PITTSBURGH — Philadelphia-native punk rockers “The Menzingers” shoved their way into the Roxian Theater on Saturday, November 30. On their fifth week of touring, they stopped into the Pittsburgh area to play a monumentally energetic and exciting show.
The opening act of the night, Culture Abuse, couldn’t make it to the concert due to a medical emergency. Their lead singer, David Kelling, suffers from cerebral palsy and had been admitted to the hospital earlier that day. At a moments notice, they needed a new performer. So, who stepped up to the plate?
Derrick Zanetti, better known as the Homeless Gospel Choir, got a call that day and was asked to play the show. A member of the Pittsburgh community, Zanetti strayed from the traditional theme of music. He was punk, but brought an element of comedic relief to the night to set up for angry power chords and sweaty, bruised mosh pits.
Zanetti presented himself written accolades as protest songs from politics to religion. He showed the hypocrisy and humor each subject can have no matter how dark. At one point he began yelling to the audience: “I hope this song offends you.”
He showcased one of his songs “Musical Preference,” which is about how the hypocrisy of liking one thing and not another means that the music is bad. Imagine if Adam Sandler actually had musical and comedic talent mixed with strokes of anger and non-conformity and you got the punk rock version sensation.
Following the comedic protest choir, was a throwback to the not so long ago past. Tigers Jaw, a lively, energetic and somewhat familiar sound.
When pop punk reigned across the radio, these guys fit the bill and brought a nostalgic feel with a sound that reminded you of Jim running down the street trying to spy on that foreign girl held up in his room.
This was non-stop power chords with a sound reminding you of Newfound Glory but with a singer whose voice isn’t as whiny. Flush with vivid images to the audience of Steve Stifler taking a drink of that famous “Pale Ale.”
Tigers Jaw prepared the audience for the Menzingers. The crowd roared with excitement and anticipation. When they finally emerged on stage, the audience saw four guys who look more like your high-school history teacher or your friend’s dad.

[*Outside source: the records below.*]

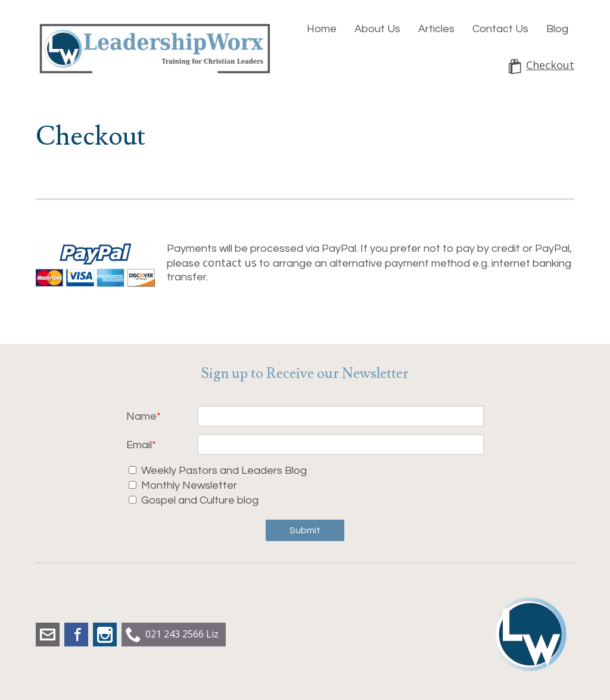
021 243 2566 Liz (182, 634)
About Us (377, 29)
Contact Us (500, 29)
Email (139, 445)
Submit (305, 530)
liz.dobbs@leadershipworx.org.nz (48, 635)
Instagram (105, 635)
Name (141, 416)
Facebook (76, 635)
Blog (557, 29)
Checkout (550, 65)
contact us (229, 262)
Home (322, 29)
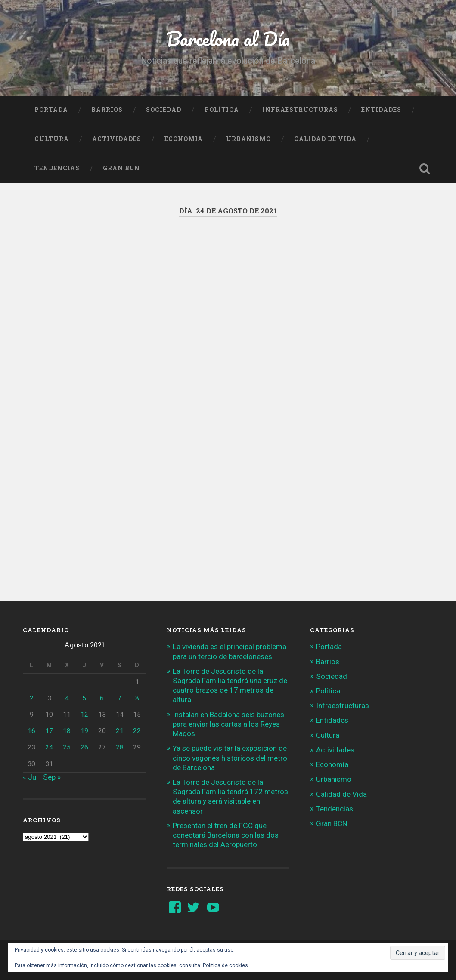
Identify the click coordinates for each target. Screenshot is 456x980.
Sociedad (164, 110)
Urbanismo (248, 139)
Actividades (117, 139)
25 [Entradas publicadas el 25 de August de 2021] (67, 747)
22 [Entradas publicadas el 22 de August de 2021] (137, 731)
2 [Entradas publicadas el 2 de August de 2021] (31, 698)
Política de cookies (225, 965)
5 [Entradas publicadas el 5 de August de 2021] (84, 698)
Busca (425, 169)
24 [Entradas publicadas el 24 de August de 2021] (49, 747)
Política (222, 110)
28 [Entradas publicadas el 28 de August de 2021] (120, 747)
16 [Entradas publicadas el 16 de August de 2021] (31, 731)
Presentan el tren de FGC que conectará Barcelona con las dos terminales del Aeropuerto (226, 835)
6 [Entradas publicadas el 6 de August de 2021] (102, 698)
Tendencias (57, 168)
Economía (183, 139)
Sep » (52, 777)
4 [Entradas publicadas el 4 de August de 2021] (67, 698)
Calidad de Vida (325, 139)
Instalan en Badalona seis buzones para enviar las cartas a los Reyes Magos (228, 724)
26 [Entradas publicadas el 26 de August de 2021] (84, 747)
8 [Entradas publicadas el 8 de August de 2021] (137, 698)
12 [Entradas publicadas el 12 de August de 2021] (84, 715)
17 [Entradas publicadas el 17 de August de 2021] (49, 731)
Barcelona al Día (228, 38)
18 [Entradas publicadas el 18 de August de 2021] (67, 731)
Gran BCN (121, 168)
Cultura (52, 139)
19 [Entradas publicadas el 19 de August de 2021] (84, 731)
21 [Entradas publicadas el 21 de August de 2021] (120, 731)
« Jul (30, 777)
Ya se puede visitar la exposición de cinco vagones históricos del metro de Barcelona (230, 758)
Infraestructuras (300, 110)
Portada (51, 110)
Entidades (381, 110)
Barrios (107, 110)
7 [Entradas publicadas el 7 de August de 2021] (119, 698)
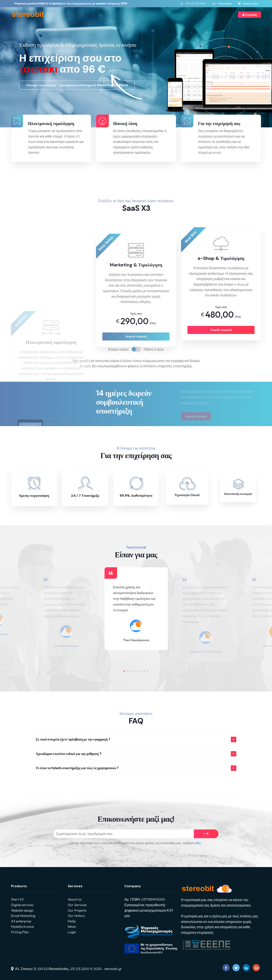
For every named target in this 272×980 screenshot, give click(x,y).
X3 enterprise (21, 921)
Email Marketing (23, 915)
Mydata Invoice (22, 926)
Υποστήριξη (222, 3)
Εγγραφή (250, 14)
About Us (75, 899)
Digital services (22, 905)
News (72, 926)
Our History (76, 915)
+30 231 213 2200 (194, 3)
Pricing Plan (20, 932)
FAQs (72, 921)
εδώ (198, 843)
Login (72, 932)
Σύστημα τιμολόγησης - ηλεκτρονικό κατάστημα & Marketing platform (77, 85)
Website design (22, 910)
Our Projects (77, 910)
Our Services (77, 905)
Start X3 (17, 899)
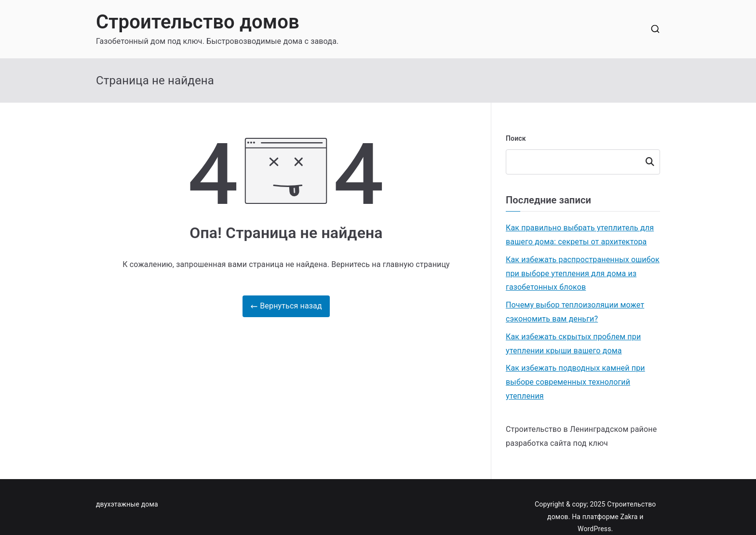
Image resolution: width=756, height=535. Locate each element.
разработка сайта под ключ (557, 443)
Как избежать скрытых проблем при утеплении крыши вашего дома (573, 344)
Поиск (516, 138)
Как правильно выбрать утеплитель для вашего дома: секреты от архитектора (580, 235)
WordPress (594, 529)
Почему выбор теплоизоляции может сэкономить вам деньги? (575, 312)
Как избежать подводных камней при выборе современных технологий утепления (575, 382)
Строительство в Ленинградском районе (581, 429)
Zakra (629, 517)
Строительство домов (198, 22)
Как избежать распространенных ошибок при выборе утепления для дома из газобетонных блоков (582, 273)
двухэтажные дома (127, 504)
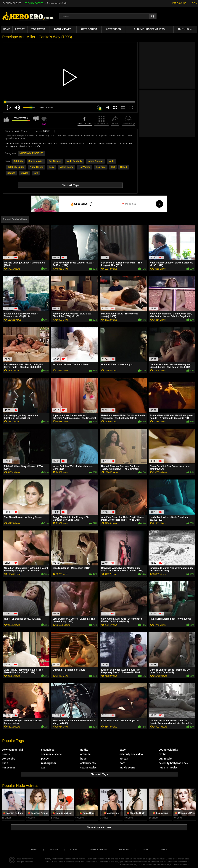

Looks can be deceiving because these guys got energy, talent and haven’t lost that anger just yet. They have a passion for their craft and precision in giving the audience hard hitting songs with themes of growing out of your 20s or just seeing old high school friends. It didn’t matter what age you were, anyone in the audience could relate to these enraged preachers. Promoting their newest outraged gospel, “Hello Exile,” which came out this October.
Beer would stick to your shoes and attendees were lined shoulder to shoulder with no room to spare in this dark, intimate venue. The stench of cigarettes, sweat, and other concert venue smells concocted perfectly showcasing this night.
Every existential question you may have had in your entire life, from growing up to figuring exactly what you want to do with your life, received answers. If any of the audience walked in feeling alone or that they didn’t belong, after they left that night, they couldn’t have been happier. All of that rage and panic ceased fire when the raspy poetry from Greg Barret’s vocals echoed the stage.
These filthy, vulgar bohemians brought a room full of strangers together to feel something beautiful that night. From tears to joy, bruises and even scars, everyone left the concert with something to remember.